Il termine vipassana significa ‘vedere le cose così come esse sono realmente’: è un processo di auto-purificazione mediante auto-osservazione. Si inizia osservando il respiro naturale al fine di concentrare la mente: questo serve a sviluppare una consapevolezza più acuta, con la quale si procede ad osservare direttamente la natura mutevole del corpo e della mente, sperimentando le verità universali dell’impermanenza, della sofferenza e dell’assenza di un io.

Meditazione Zen. La meditazione seduta (zazen in giapponese) è il metodo principale praticato nello Zen. Lasciando andare il continuo dialogo interiore e coltivando il samadhi (dal sanscrito: concentrazione, perfetta immobilità della mente) la mente diventa chiara come un lago di montagna.

Meditazione Taoista. Questo tipo di meditazione utilizza respiro e attenzione sulla zona dell’addome intorno all’ombelico per permettere di far circolare e trasformare l’energia vitale per migliorare lo stato di salute e assicurare benessere e longevità.
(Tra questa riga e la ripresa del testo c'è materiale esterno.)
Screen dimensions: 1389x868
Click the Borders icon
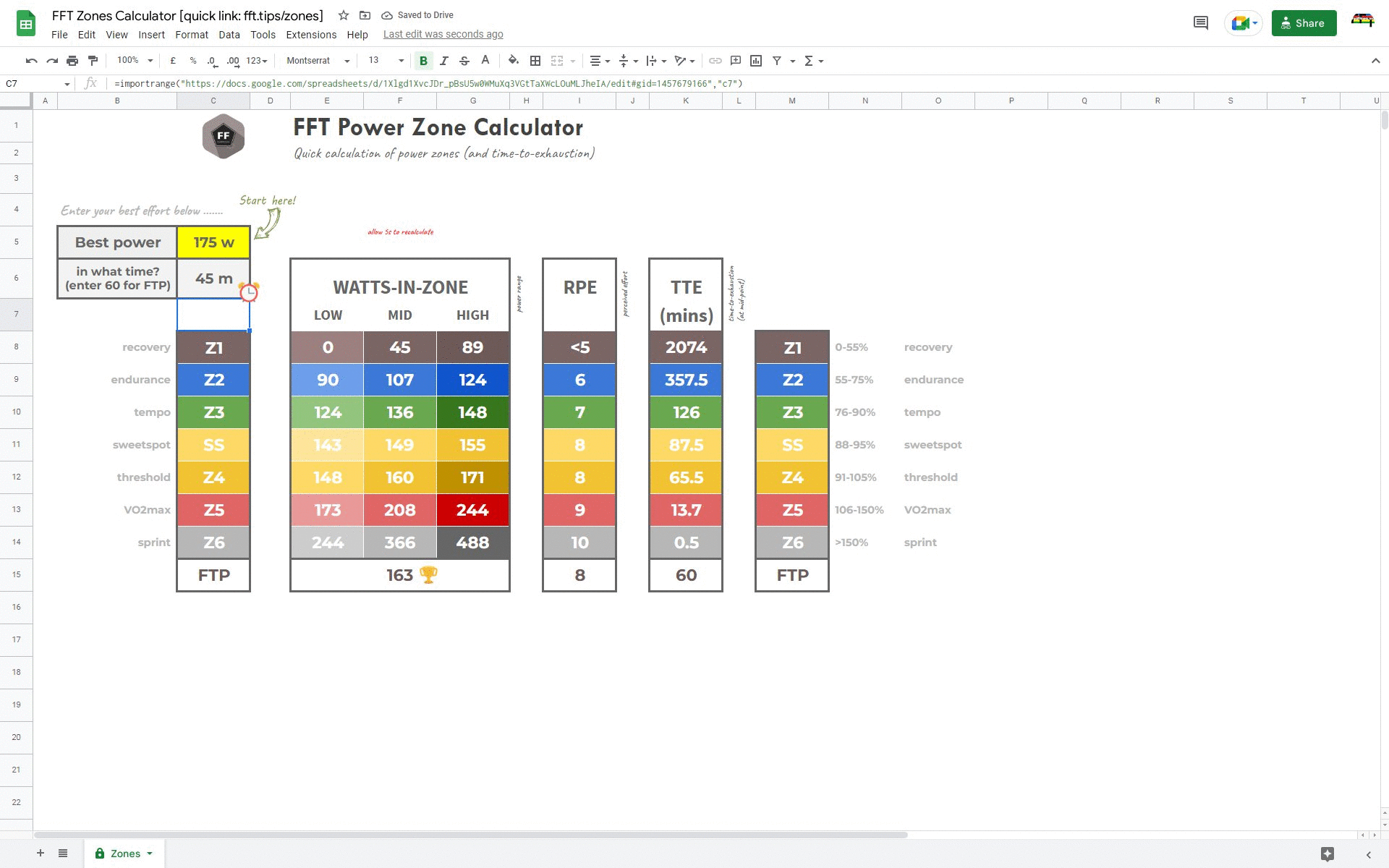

Meditazione basata sulla Mindfulness. Mindfulness è un termine inglese che significa presenza mentale, consapevolezza. È una forma di meditazione estremamente semplice ed efficace che insegna a sviluppare presenza consapevole del momento presente e permette di attivare in breve tempo la risposta di rilassamento del nostro organismo.

La pratica della mindfulness non si pone come obiettivo quello di raggiungere un qualche stato mentale in base al quale poter valutare il successo della meditazione; la mindfulness è un esercizio di consapevolezza e qualsiasi sia lo stato mentale durante la pratica o il numero e la qualità dei pensieri e delle emozioni che emergono, ciò che conta veramente è la consapevolezza della loro esistenza, priva di alcuna forma di giudizio.
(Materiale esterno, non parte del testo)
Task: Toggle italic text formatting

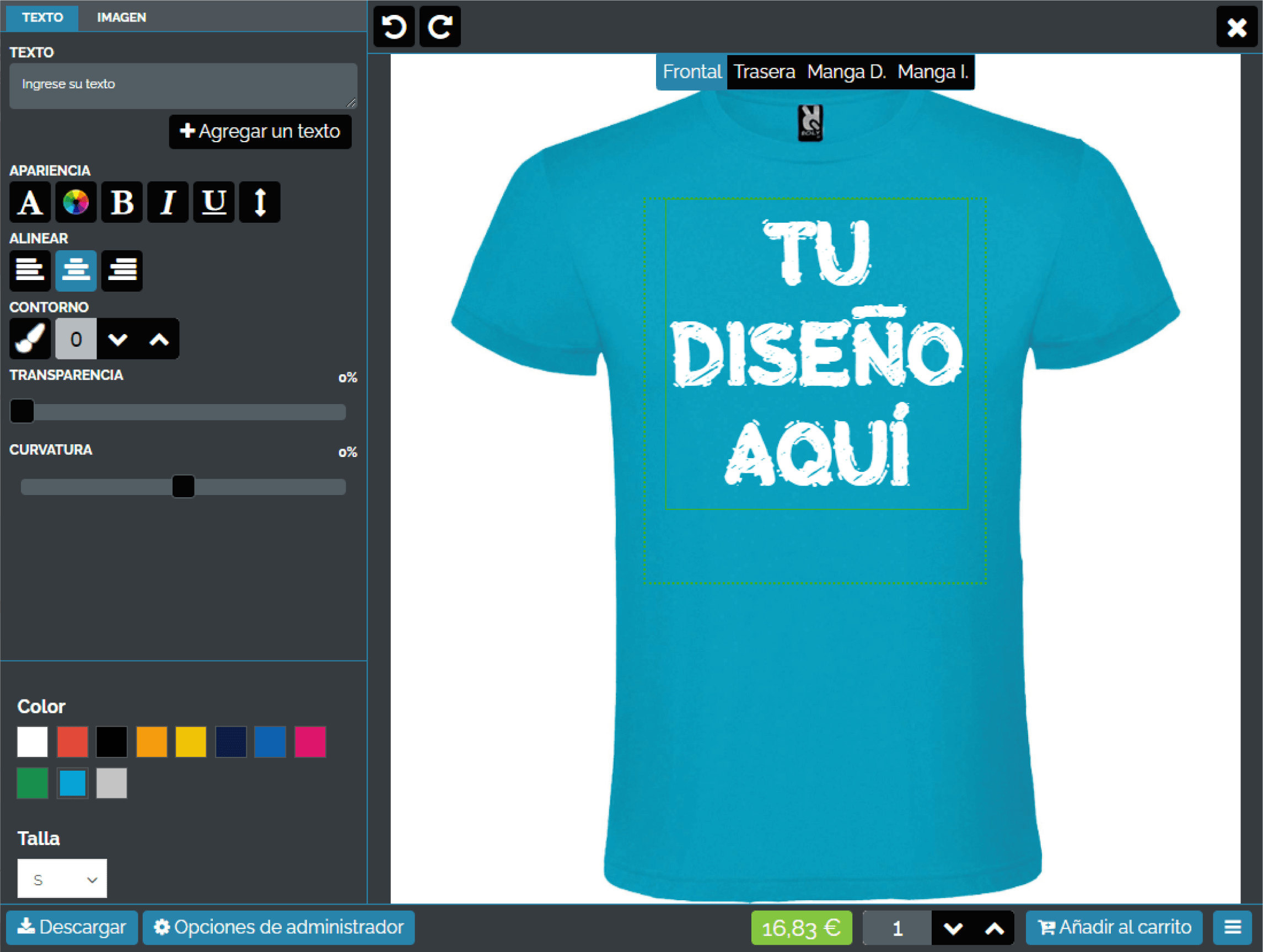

Da quanto appena detto ne consegue che sia  possibile sentirsi completamente rilassati, ma del tutto inconsapevoli delle fantasie che emergono in questo stato di rilassamento, mentre  possa succedere di sentirsi particolarmente agitati ed ansiosi durante la pratica, rimanendo però molto consapevoli dei propri pensieri, delle proprie emozioni e delle proprie sensazioni attimo per attimo.
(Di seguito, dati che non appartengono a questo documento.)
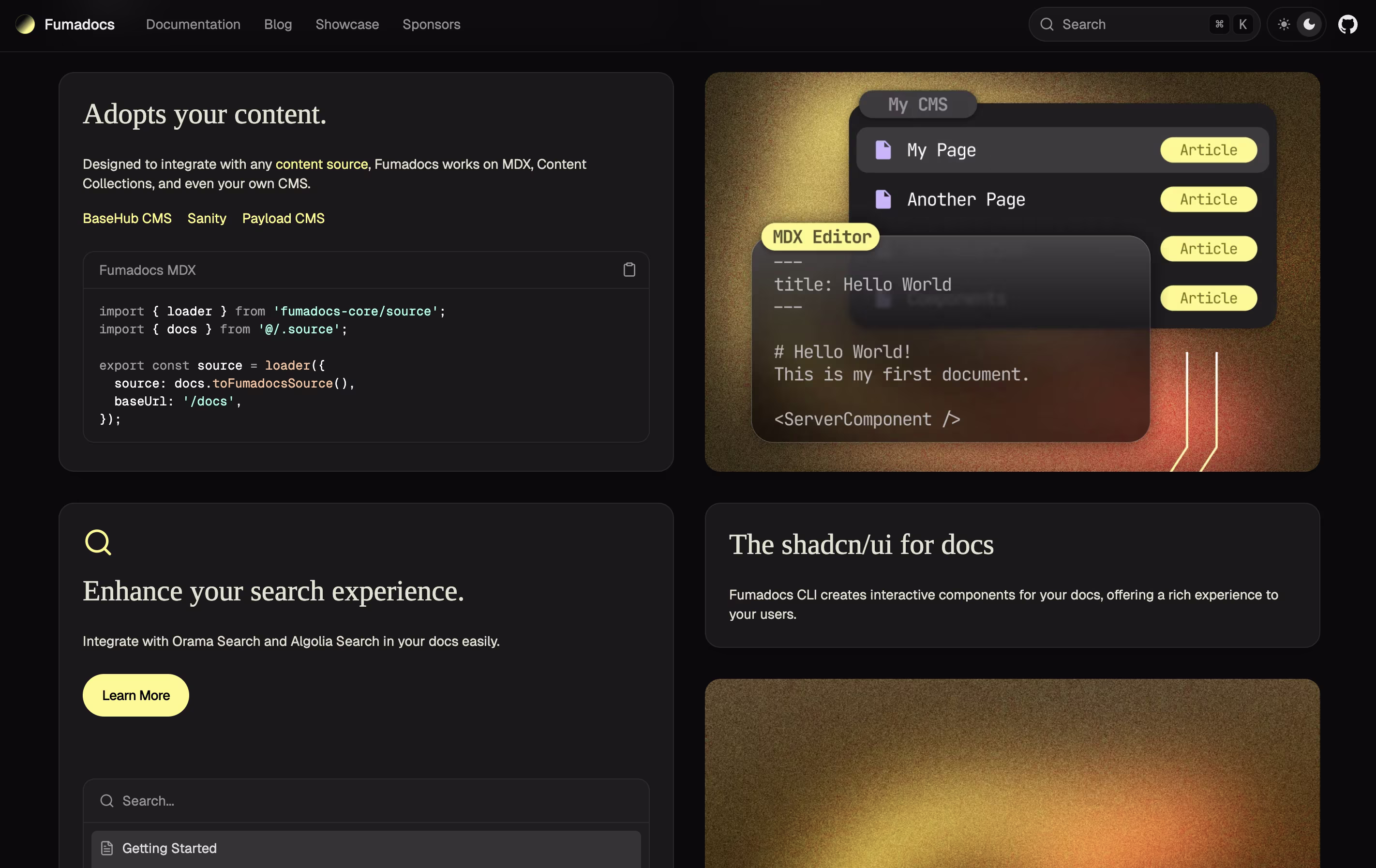Open the Showcase section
Come prepararsi alla meditazione

 Per rendere efficace la pratica meditativa occorre tenere presenti alcune semplici regole:

  • Evitate di praticare la meditazione dopo un pasto abbondante. L’ideale è farlo la mattina appena svegli o la sera prima di andare a letto.
  • Se possibile, fate precedere la sessione di meditazione da alcuni esercizi di rilassamento muscolare o, meglio ancora, da un rilassamento muscolare progressivo.
  • Usate indumenti comodi ed evitate qualunque costrizione nel giro vita.
  • Scegliete un angolo tranquillo della casa e utilizzate sempre lo stesso locale per praticare. Scegliete una sedia con lo schienale dritto, confortevole ma non troppo comoda per evitare di insaccarvi e di addormentarvi. Spegnete il cellulare!
  • Utilizzate un timer per fissare la durata della vostra meditazione. Iniziate con 5 minuti per allungare progressivamente il tempo fino a 20 minuti a sessione.
  • Sedetevi con la schiena dritta ma non rigida, spalle e collo rilassati, mani appoggiate morbidamente sulle ginocchia e piedi appoggiati per terra. Mantenete la testa eretta con il mento leggermente abbassato e chiudete gli occhi.

Bibliografia

Baer, R. A. (Ed.). (2006). Mindfulness-based treatment approaches: Clinician’s guide to evidence base and applications. San Diego, CA: Elsevier Academic Press.

Didonna, F. (Ed.). (2009). Clinical Handbook of Mindfulness. New York: Springer.

Germer, C. K., Siegel, R. D., & Fulton, P. R. (Eds.). (2005). Mindfulness and psychotherapy. New York: Guilford Press

Marra, T. (2004). Depressed and anxious: The dialectical behavior therapy workbook for overcoming depression & anxiety: New Harbinger.

McQuaid, J. R., & Carmona, P. E. (2004). Peaceful mind: Using mindfulness and cognitive behavioral psychology to overcome depression: New Harbinger.

Nhat Hanh, T. (1999). The miracle of mindfulness: Beacon Press.

Santorelli, S. F. (2000). Heal thy self: Harmony/Bell Tower.

Segal, Z., Williams, J. M., & Teasdale, J. D. (2001). Mindfulness-based cognitive therapy for depression: A new approach to preventing relapse: The Guilford Press.